Tess Harris, Chair of the Polycystic Kidney Disease Charity organised a reception in the machine room of the MOSI – the Manchester Museum of Science and Industry to celebrate amazing kidneys and the amazing people and families who have adult polycystic kidney disease. Families with polycystic kidney disease are in a special position because of their experience of renal failure in the family, the previously thought inexorable decline in kidney function and inevitability of end stage kidney disease and the fact that opportunities for live donation are less.
I recently had to comment on the impact of the genetics white paper “Our inheritance, our future – realising the potential of genetics in the NHS” that was published in June 2003. By chance, as I was compiling a response Tess sent me the following (spelling unchanged from the original):
“I just wanted to say hello really, I found out I had PKD 2 years ago, after my mum found out she had it, it also emerged that my nan had it too and was on dialysis for 12 years before she died. I saw my GP who referred me for a ultrasound. Lovely NHS gave me the ultrasound and the radiographer told me I had polycystic kidney disease. That was it no supportive sympathetic chat nothing just goodbye. I went and sat in my car in the car park and cried my eyes out. Had 3 appointments since then with renal department, who take blood but I have yet to know the results of the tests, all a bit crap really. Anyway that’s my story so far”.
Young person contacting the PKD online support group 18 February 2008.
There is a huge need for better genetics education, not only for medical professionals but also for allied health professionals and nurses as renal care is becoming increasingly nurse led and of course for genetic counsellors.
I am encouraged by the amazing work our colleagues in genetics and molecular biology have done to explain the underlying processes that lead to cyst formation. Clinical trials are also underway and hopefully will delay kidney damage in this condition.
There is lots we can be doing already. Andy Williamson, Saxophonist with Big Buzzard and the Organ Grinders who led the jazz quartet at the MOSI PKD reception was told “don’t worry about the cysts, there’s nothing you can do about it”. Well, no magic wand but with better blood pressure control the need for dialysis would have been delayed and with planned management, Andy’s live donor transplant from a fellow musician could have been done before Andy needed to start dialysis. Why does it take up to two years on dialysis to transplant list somebody with polycystic kidney disease? Why aren’t the overwhelming majority of people with PKD listed pre-emptively??

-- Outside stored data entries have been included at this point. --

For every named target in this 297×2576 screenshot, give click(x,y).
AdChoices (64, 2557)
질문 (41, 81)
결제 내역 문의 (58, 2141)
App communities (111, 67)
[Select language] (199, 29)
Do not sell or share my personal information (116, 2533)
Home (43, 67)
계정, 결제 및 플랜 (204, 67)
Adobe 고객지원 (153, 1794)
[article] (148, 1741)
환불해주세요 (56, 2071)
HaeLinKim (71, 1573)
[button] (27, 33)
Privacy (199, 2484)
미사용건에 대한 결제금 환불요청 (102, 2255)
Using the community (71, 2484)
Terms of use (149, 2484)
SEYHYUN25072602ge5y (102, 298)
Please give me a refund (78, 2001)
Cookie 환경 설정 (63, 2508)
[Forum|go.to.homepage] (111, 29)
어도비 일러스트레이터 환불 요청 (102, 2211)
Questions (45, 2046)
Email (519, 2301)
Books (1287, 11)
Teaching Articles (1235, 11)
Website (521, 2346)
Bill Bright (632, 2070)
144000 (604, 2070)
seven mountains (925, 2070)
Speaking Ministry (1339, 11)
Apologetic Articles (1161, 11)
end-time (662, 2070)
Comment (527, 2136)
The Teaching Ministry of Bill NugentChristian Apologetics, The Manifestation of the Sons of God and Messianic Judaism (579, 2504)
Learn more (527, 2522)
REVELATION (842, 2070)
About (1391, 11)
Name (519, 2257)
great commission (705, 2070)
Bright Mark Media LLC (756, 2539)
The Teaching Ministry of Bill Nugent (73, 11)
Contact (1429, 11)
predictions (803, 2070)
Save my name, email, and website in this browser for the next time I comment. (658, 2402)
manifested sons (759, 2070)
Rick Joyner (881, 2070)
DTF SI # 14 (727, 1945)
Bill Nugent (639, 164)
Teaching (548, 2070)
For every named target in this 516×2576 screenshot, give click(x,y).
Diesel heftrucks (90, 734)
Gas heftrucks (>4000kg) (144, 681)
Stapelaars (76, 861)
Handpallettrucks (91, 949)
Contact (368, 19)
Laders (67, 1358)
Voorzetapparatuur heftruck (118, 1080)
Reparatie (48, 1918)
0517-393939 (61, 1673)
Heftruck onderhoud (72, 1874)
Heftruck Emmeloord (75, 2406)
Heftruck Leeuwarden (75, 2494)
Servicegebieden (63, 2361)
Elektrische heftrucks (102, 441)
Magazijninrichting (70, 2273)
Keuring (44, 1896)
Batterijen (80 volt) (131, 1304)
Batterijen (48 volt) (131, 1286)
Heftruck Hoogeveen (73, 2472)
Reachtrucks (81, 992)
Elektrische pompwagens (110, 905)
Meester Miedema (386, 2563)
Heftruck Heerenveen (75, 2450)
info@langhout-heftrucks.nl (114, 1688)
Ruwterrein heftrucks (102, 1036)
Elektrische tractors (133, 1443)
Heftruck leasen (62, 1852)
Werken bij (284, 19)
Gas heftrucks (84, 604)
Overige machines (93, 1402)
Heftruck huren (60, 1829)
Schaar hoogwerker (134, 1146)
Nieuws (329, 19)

Tess and her colleagues arranged for a polycystic kidney that had undergone plastination – Dr von Hagens groundbreaking method of halting decomposition and preserving the body and organs, to be on display at the reception. It was amazing as were the other normal, abnormal and diseased kidneys that he had on show in the main exhibition. Plastination is the process of extracting all bodily fluids and soluble fat from specimens and replacing them with vacuum forced impregnation with reactive resins and elastomas such as rubber, silicone and epoxy. The specimens are then cured with light, heat or certain gases to give ridigity and permanence. In addition to highlighting amazing kidneys, the exhibition includes particular emphasis on sport and exercise. It is amazing.